» **Instructions for the task**
The line containing "Given: Click Main – Unlimited Max speed label" marks the end: quote every line from the start of the records below through it, word for word.

┄┄┄┄┄┄┄┄┄┄

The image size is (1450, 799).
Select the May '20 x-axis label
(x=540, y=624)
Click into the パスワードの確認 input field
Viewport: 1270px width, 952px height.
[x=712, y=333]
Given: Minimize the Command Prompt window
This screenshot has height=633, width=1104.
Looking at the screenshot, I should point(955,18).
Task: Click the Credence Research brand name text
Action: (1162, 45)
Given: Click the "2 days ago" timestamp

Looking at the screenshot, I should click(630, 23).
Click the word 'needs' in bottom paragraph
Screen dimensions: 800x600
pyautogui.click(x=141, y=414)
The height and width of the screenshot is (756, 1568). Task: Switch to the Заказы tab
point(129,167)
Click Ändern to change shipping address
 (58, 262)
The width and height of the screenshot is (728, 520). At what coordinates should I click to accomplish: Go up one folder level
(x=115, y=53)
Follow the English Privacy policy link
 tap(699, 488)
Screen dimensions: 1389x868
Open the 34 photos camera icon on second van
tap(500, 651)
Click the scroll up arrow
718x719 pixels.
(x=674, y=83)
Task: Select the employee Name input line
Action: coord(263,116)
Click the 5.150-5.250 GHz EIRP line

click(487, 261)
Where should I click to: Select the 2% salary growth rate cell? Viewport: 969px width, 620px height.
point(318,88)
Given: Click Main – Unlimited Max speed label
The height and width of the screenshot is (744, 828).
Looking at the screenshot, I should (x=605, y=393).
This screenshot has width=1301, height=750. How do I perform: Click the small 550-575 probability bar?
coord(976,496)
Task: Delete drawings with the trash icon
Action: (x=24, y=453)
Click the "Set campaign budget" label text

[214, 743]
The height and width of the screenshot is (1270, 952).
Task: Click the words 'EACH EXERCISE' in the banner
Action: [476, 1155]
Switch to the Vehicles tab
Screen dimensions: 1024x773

┄┄┄┄┄┄┄┄┄┄

» **Solution**
The image size is (1450, 799).
Select the May '20 x-axis label
(x=540, y=624)
Click into the パスワードの確認 input field
Viewport: 1270px width, 952px height.
[x=712, y=333]
Given: Minimize the Command Prompt window
This screenshot has height=633, width=1104.
Looking at the screenshot, I should point(955,18).
Task: Click the Credence Research brand name text
Action: (1162, 45)
Given: Click the "2 days ago" timestamp

Looking at the screenshot, I should click(630, 23).
Click the word 'needs' in bottom paragraph
Screen dimensions: 800x600
pyautogui.click(x=141, y=414)
The height and width of the screenshot is (756, 1568). Task: Switch to the Заказы tab
point(129,167)
Click Ändern to change shipping address
 (58, 262)
The width and height of the screenshot is (728, 520). At what coordinates should I click to accomplish: Go up one folder level
(x=115, y=53)
Follow the English Privacy policy link
 tap(699, 488)
Screen dimensions: 1389x868
Open the 34 photos camera icon on second van
tap(500, 651)
Click the scroll up arrow
718x719 pixels.
(x=674, y=83)
Task: Select the employee Name input line
Action: coord(263,116)
Click the 5.150-5.250 GHz EIRP line

click(487, 261)
Where should I click to: Select the 2% salary growth rate cell? Viewport: 969px width, 620px height.
point(318,88)
Given: Click Main – Unlimited Max speed label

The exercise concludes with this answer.